### About this task
State how many lines of the data below hold the string "computer", giving nothing but the number.

#### Given data ####

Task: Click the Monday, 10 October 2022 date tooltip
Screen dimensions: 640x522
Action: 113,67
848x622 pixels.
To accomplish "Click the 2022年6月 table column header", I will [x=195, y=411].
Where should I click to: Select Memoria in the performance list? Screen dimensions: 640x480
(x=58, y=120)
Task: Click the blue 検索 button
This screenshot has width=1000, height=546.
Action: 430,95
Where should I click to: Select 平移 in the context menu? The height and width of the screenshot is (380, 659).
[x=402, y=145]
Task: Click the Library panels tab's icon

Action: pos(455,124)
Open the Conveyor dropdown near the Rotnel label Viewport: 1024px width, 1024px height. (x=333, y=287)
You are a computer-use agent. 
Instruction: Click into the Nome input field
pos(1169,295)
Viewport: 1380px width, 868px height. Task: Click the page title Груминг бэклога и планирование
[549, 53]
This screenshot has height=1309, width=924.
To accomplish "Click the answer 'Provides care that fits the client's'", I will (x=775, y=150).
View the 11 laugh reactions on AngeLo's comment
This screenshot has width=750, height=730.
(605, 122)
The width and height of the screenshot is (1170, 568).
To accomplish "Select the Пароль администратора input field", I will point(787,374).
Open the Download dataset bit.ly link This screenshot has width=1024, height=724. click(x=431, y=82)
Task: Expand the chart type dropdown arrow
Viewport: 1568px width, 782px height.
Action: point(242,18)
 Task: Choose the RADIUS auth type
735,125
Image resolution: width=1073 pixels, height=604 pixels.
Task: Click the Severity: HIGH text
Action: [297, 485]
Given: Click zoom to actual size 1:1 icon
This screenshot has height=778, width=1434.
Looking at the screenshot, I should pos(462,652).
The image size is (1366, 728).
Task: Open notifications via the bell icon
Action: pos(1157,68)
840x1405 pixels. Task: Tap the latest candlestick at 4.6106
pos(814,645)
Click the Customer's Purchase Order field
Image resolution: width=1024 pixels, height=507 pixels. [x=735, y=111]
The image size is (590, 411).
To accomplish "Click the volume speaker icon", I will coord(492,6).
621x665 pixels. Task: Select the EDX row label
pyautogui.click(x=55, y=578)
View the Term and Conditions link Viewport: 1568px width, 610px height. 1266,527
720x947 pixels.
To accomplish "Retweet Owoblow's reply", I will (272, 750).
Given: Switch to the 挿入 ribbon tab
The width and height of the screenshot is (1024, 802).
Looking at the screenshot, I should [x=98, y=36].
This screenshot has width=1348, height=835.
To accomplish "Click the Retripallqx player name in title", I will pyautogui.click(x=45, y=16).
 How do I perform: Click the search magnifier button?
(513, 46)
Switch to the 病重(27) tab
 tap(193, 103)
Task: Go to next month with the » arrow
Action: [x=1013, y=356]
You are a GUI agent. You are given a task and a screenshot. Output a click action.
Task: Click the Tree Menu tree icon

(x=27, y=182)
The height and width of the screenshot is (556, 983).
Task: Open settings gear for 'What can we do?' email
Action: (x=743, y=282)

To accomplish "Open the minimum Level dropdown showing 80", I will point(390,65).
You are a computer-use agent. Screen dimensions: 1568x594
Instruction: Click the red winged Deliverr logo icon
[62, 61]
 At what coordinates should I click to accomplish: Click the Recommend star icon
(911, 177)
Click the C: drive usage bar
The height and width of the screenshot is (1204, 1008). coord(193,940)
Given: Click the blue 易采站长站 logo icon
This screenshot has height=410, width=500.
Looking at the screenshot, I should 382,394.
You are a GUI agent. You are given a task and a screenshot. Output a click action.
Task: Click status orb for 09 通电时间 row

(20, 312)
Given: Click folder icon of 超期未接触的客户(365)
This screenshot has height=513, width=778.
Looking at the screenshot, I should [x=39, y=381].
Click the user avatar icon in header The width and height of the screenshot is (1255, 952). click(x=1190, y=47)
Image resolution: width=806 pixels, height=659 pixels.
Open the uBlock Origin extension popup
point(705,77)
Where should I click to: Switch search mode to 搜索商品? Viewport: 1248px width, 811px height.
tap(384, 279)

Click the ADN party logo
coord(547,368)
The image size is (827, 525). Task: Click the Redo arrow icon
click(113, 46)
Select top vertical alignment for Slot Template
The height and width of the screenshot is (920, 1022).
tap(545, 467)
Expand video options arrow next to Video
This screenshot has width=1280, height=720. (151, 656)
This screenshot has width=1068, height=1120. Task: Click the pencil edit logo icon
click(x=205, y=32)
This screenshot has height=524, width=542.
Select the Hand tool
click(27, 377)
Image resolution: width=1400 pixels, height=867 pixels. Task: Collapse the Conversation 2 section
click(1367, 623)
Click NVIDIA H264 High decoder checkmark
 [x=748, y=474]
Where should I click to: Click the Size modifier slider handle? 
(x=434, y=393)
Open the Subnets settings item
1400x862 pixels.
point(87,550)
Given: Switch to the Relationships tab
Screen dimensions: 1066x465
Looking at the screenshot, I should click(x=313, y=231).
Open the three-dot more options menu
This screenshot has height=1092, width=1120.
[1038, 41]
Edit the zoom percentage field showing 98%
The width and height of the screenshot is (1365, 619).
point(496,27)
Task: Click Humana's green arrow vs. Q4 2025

####

### Reply to the exercise
2